🤖 AI Summary
This study systematically evaluates the potential of large language models (LLMs) for automated coding of clinical narratives into the International Classification of Primary Care, Second Edition (ICPC-2), aiming to enhance the structural integrity of primary care data for research, quality assurance, and health policy.
Method: We propose a retrieval-augmented framework: first, a semantic retriever built on text-embedding-3-large generates candidate ICPC-2 codes; then, an un-fine-tuned LLM selects the optimal code from this shortlist.
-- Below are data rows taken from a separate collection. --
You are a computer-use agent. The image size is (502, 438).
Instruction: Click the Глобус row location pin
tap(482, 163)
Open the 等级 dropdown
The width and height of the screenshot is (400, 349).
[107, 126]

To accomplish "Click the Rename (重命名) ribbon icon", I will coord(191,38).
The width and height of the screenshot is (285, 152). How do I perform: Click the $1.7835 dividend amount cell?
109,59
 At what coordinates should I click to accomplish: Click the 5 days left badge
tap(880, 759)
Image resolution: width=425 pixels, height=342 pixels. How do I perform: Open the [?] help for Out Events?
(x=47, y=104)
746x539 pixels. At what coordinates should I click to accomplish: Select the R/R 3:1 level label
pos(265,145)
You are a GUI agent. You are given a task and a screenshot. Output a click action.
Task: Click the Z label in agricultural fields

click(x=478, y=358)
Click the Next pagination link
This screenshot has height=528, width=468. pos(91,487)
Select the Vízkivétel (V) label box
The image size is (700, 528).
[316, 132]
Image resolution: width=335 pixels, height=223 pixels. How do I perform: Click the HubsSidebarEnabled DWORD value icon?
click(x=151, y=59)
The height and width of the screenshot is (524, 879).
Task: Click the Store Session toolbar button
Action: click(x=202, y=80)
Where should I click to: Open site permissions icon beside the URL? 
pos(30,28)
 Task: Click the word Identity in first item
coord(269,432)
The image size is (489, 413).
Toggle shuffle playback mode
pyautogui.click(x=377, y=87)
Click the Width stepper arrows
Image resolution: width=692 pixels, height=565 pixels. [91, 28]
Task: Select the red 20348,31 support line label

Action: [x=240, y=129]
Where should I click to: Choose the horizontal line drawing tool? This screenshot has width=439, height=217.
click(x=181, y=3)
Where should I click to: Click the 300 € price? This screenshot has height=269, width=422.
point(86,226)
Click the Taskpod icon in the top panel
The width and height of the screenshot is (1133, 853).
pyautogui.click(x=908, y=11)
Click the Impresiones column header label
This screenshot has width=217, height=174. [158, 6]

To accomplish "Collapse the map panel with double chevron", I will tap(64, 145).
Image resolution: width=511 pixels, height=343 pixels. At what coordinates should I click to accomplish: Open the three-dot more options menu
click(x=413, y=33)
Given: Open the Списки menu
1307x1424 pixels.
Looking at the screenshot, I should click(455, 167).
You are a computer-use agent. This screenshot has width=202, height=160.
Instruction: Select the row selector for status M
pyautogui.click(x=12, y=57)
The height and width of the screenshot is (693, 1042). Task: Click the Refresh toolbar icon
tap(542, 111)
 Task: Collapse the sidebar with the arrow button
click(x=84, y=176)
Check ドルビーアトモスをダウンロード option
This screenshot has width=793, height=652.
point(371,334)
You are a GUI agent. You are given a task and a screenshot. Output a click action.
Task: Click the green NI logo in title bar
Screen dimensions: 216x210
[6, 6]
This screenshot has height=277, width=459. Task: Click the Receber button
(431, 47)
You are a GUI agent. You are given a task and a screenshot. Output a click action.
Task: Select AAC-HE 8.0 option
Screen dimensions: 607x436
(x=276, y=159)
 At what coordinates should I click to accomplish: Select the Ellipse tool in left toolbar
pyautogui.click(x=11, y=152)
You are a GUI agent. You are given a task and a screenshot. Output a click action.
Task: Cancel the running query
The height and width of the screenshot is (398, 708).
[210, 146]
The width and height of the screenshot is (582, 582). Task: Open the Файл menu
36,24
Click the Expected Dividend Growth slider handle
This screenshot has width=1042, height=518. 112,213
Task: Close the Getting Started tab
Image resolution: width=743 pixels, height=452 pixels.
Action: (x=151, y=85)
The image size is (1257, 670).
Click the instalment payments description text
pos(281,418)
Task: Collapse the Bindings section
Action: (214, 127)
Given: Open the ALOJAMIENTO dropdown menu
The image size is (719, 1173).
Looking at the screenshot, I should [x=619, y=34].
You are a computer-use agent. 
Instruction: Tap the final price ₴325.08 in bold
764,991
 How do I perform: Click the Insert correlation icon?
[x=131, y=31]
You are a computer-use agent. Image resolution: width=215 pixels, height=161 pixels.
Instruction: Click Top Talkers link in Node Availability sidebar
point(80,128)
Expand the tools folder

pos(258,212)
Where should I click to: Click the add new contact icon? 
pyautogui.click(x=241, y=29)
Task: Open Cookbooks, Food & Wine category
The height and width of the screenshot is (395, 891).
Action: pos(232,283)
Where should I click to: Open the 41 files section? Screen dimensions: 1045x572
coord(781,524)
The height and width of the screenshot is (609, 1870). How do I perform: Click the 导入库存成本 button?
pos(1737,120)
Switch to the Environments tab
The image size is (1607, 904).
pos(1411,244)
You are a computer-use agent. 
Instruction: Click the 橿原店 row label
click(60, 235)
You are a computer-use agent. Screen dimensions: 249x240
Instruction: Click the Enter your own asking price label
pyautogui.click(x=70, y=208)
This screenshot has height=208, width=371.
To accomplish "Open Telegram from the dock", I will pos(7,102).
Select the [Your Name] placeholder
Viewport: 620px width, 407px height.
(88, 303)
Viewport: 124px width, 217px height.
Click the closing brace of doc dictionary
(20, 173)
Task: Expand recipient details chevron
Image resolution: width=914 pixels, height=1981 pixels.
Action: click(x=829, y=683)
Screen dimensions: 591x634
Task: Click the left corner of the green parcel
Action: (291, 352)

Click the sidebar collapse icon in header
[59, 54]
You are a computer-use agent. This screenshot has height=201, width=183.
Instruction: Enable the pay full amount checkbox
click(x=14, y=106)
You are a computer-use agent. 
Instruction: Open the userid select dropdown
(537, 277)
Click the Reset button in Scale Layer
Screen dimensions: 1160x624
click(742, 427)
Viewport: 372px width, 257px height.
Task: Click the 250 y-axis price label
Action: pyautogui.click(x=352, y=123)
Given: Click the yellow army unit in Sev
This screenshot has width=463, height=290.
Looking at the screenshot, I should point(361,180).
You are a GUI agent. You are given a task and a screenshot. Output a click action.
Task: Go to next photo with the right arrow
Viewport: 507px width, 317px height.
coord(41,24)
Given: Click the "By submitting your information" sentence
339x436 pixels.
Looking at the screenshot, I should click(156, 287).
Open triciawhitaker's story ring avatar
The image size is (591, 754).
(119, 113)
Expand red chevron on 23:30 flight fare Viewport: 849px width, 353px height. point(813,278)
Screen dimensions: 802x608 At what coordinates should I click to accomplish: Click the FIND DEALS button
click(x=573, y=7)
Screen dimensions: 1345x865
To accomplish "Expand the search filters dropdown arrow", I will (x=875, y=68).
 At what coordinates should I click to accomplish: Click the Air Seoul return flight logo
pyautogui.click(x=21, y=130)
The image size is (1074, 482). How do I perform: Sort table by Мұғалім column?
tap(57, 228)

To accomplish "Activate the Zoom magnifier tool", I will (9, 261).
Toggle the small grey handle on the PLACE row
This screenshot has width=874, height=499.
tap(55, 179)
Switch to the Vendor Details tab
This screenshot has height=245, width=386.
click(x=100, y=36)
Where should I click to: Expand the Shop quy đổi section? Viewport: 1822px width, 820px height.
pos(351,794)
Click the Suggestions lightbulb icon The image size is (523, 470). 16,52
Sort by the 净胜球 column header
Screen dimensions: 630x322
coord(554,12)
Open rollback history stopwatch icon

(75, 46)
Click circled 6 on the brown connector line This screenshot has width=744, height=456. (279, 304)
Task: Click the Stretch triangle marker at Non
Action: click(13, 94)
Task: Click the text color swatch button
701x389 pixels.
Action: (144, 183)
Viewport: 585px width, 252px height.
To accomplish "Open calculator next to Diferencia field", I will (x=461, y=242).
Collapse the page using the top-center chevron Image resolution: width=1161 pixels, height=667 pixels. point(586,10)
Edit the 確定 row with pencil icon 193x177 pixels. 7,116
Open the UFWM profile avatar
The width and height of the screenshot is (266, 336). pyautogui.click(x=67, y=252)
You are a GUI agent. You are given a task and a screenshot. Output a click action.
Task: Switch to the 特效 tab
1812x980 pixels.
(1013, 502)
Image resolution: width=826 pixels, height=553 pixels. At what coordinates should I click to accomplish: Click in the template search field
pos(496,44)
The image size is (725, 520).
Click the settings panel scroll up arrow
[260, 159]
Contribution/Results: We conduct the first zero-shot ICPC-2 coding benchmark across 33 mainstream LLMs, demonstrating that semantic retrieval critically improves performance. Experimental results show that 28 models achieve F1 ≥ 0.8 (10 exceed 0.85), with gpt-4.5-preview attaining top performance. Most models produce syntactically valid outputs with low hallucination rates. This work establishes a reproducible, efficient, and low-barrier technical pathway for automating medical classification in primary care settings.
📝 Abstract
Background: Medical coding structures healthcare data for research, quality monitoring, and policy. This study assesses the potential of large language models (LLMs) to assign ICPC-2 codes using the output of a domain-specific search engine.
Methods: A dataset of 437 Brazilian Portuguese clinical expressions, each annotated with ICPC-2 codes, was used. A semantic search engine (OpenAI's text-embedding-3-large) retrieved candidates from 73,563 labeled concepts. Thirty-three LLMs were prompted with each query and retrieved results to select the best-matching ICPC-2 code. Performance was evaluated using F1-score, along with token usage, cost, response time, and format adherence.
Results: Twenty-eight models achieved F1-score > 0.8; ten exceeded 0.85. Top performers included gpt-4.5-preview, o3, and gemini-2.5-pro. Retriever optimization can improve performance by up to 4 points. Most models returned valid codes in the expected format, with reduced hallucinations. Smaller models (<3B) struggled with formatting and input length.
Conclusions: LLMs show strong potential for automating ICPC-2 coding, even without fine-tuning. This work offers a benchmark and highlights challenges, but findings are limited by dataset scope and setup. Broader, multilingual, end-to-end evaluations are needed for clinical validation.